Vincenzo Vita

 

Senza sco­mo­dare l’Eterno ritorno di Nie­tzsche, certo la vicenda della Rai asso­mi­glia ad un ritor­nello senza fine: annunci, voci, anti­ci­pa­zioni, con­ve­gni. Ma nes­sun pro­getto defi­nito pre­sen­tato dal governo, che pure aveva pro­messo di reci­dere i rap­porti tra l’azienda e i par­titi, di anti­ci­pare a quest’anno il rin­novo della con­ces­sione dello Stato, di rimo­del­lare la gover­nance, di met­tere mano al canone di abbonamento.

Quest’ultimo argo­mento sem­brava l’unico dav­vero attuale. E la Rai ha già acqui­stato la carta per i bol­let­tini, visto che la riscos­sione avviene a gennaio.

Lo scorso 28 otto­bre scri­vemmo che la sto­ria del canone ha un non so che di miste­rioso. Ora, qual­che tas­sello del mosaico sem­bra illu­mi­narsi: il paga­mento avverrà con la bol­letta elet­trica, l’ammontare sarà diver­si­fi­cato, ma — ecco l’ovvia e pre­ve­di­bile noti­zia delle ultime ore — non dal pros­simo anno.

Tanto rumore per nulla?

Si lavori almeno per sem­pli­fi­care il mec­ca­ni­smo, intro­du­cendo l’ammontare nella dichia­ra­zione dei red­diti: si paghi a seconda di quanto si ha. Che senso ha che un pen­sio­nato al minimo o un pre­ca­rio o un eso­dato sia clas­si­fi­cato alla stre­gua di un ricco finanziere?

Ecco, si fac­cia qual­cosa di sini­stra, per una volta. Ma ancor meno senso ha il feb­brile dibat­tito attorno alla vec­chia tassa, senza l’ancoraggio di una visione di sistema. E già, per­ché il ser­vi­zio pub­blico nella società della rete e dei meta­dati è tutt’altro. È (potrebbe diven­tare) il labo­ra­to­rio del senso comune dell’età digi­tale. Il luogo di socia­liz­za­zione delle cul­ture, di tra­du­zione nella frui­zione di massa delle logi­che sepa­rate degli algo­ritmi del capi­tale cogni­tivo. E di rico­stru­zione dell’informazione ter­ri­to­riale in una chiave non loca­li­stica. Per que­sto, non solo e non tanto per rin­cor­rere lo spi­rito del tempo, è essen­ziale svin­co­lare la Rai dalla poli­tica: da que­sta politica.

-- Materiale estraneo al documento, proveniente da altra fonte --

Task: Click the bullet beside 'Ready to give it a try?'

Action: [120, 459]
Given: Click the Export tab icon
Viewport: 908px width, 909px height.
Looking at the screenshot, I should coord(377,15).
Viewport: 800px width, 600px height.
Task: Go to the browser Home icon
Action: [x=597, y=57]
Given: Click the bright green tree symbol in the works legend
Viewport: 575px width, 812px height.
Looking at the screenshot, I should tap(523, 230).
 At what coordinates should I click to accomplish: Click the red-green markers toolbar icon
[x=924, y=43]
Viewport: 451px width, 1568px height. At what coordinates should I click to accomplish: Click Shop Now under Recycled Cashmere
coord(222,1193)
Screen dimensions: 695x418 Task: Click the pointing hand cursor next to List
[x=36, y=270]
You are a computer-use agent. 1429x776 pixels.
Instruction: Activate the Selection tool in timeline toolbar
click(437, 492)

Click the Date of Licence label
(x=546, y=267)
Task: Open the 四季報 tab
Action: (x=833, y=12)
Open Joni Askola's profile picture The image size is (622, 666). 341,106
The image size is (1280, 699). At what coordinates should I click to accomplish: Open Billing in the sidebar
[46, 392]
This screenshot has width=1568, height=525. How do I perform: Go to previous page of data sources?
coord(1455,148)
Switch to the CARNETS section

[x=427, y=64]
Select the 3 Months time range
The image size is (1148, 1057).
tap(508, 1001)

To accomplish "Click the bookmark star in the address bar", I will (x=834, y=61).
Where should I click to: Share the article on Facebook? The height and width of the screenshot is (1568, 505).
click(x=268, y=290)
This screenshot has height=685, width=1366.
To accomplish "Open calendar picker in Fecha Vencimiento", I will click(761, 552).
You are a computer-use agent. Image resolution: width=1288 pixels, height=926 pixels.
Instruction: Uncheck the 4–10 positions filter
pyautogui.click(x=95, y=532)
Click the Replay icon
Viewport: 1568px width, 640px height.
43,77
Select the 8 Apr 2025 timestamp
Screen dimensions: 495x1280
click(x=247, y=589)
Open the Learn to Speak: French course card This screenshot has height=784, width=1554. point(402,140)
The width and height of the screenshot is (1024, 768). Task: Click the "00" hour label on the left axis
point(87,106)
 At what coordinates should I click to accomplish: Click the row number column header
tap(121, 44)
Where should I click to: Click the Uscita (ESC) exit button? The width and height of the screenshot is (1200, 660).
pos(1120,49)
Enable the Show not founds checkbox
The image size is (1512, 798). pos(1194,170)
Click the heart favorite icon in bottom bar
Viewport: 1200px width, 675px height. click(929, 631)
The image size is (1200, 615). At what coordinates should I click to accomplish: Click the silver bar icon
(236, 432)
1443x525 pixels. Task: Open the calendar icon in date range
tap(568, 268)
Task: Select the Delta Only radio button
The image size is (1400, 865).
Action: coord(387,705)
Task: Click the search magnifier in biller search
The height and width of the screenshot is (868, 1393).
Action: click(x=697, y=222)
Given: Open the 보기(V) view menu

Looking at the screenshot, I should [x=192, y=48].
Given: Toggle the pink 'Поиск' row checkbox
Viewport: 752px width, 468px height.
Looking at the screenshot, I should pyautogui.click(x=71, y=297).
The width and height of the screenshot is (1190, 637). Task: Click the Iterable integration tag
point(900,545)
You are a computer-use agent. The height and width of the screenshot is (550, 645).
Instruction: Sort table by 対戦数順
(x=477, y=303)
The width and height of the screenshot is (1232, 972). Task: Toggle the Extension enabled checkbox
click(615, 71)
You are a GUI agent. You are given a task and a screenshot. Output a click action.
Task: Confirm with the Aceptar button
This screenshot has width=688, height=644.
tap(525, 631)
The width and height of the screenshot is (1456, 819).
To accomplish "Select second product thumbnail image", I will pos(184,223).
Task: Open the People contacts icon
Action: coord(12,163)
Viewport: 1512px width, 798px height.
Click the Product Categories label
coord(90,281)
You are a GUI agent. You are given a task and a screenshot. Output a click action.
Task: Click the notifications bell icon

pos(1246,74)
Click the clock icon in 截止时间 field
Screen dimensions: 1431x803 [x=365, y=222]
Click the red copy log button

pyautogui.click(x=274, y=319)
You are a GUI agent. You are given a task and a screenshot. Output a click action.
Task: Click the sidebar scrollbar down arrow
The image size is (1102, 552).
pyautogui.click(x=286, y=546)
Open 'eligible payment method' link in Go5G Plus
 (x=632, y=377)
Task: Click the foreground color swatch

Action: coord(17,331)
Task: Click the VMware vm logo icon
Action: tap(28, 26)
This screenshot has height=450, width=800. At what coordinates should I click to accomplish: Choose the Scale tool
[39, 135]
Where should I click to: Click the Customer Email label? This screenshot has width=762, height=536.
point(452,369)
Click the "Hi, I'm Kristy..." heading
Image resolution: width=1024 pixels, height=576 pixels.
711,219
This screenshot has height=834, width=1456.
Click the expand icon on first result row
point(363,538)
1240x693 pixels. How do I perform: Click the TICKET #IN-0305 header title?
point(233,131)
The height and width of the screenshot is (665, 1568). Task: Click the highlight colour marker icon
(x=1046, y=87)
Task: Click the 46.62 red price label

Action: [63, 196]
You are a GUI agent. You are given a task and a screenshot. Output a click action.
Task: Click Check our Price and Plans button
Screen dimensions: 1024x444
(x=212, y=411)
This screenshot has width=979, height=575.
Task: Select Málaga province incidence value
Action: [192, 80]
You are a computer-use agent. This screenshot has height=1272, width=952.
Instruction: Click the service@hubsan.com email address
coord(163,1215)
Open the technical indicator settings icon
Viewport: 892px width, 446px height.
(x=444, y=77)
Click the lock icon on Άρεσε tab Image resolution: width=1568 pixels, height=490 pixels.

Anche su tale que­stione il governo lascia inten­dere che c’è un lavoro in corso. Bene, aspet­tando Godot-Renzi. Tra l’altro, i pro­le­go­meni di una buona riforma si rin­trac­ciano in nume­rosi testi rima­sti col­pe­vol­mente incom­piuti in que­sti anni.

A comin­ciare dal pro­getto del cen­tro­si­ni­stra n.1138, che imma­gi­nava un con­si­glio di ammi­ni­stra­zione di nomina assai più arti­co­lata di quanto bru­tal­mente sancì la legge Gasparri del 2004, dove si ripri­stinò la lot­tiz­za­zione secca, già supe­rata dalla legge n.206 del 1993 che aveva attri­buito il com­pito della scelta degli ammi­ni­stra­tori ai pre­si­denti della Camera e del Senato. E poi, la pro­po­sta di legge di ini­zia­tiva popo­lare pro­mossa da Tana de Zulueta, i testi a firma Gen­ti­loni, Zac­ca­ria, Giu­lietti per Arti­colo 21, Vel­troni, Ber­sani (con nume­rosi altri) e — recen­te­mente — l’articolato assai evo­luto coor­di­nato dal MoveOn: con il coin­vol­gi­mento nella gover­nance degli utenti. Che non sono ormai un mero pub­blico pas­sivo, quanto piut­to­sto «pro­su­mer» — pro­dut­tori e con­su­ma­tori, nell’era dei social net­work e dell’interattività.

Si tratta, così, di discu­tere di stra­te­gie e di visioni, non di ritoc­chi brevi e transeunti.

L’idea dell’eterno ritorno è miste­riosa, ci ricorda Kun­dera e ancora una volta il mistero è la parola chiave. Si apra una discus­sione pub­blica e programmata.

P.S. A pro­po­sito di indi­pen­denza della Rai dai par­titi, come mai la com­mis­sione par­la­men­tare di vigi­lanza ha voluto ascol­tare il con­si­glio dell’azienda dopo il voto sul ricorso con­tro il taglio dell’esecutivo dei 150 milioni del canone? L’autonomia vale solo nei giorni di festa, per ripren­dere una felice espres­sione di Pie­tro Ingrao?